**Material for this task**
----
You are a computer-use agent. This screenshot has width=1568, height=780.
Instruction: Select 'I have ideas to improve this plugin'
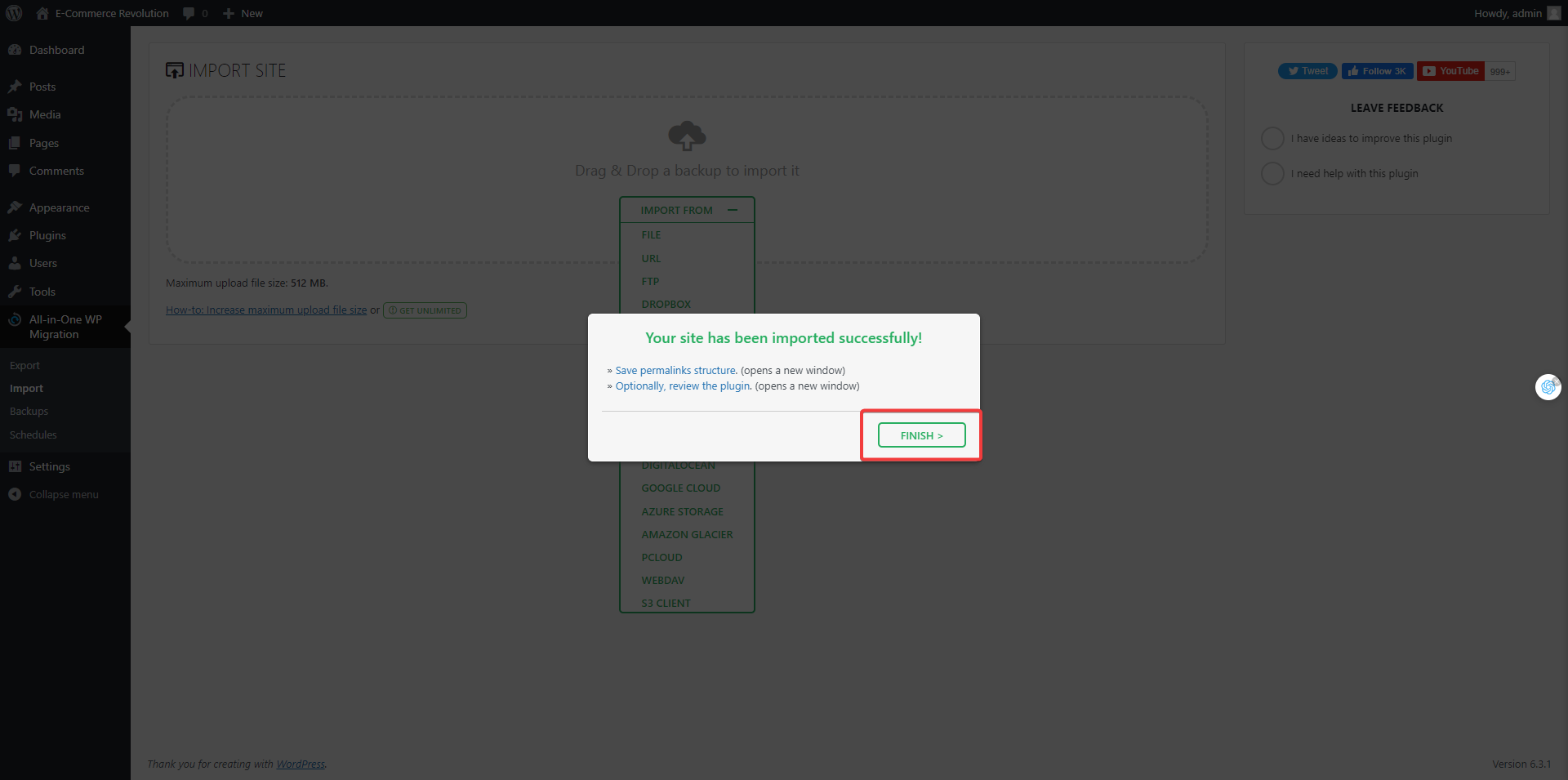click(x=1272, y=139)
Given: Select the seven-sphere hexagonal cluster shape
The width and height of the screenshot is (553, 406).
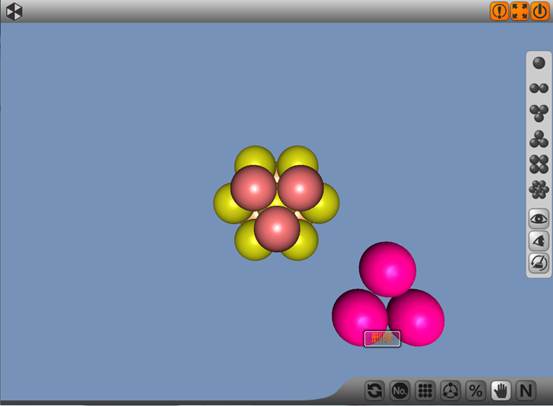Looking at the screenshot, I should coord(539,189).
----
**Your goal**
Output the listing above in full, exactly. No images.

**Exercise response**
You are a computer-use agent. This screenshot has width=1568, height=780.
Instruction: Select 'I have ideas to improve this plugin'
click(x=1272, y=139)
Given: Select the seven-sphere hexagonal cluster shape
The width and height of the screenshot is (553, 406).
Looking at the screenshot, I should coord(539,189).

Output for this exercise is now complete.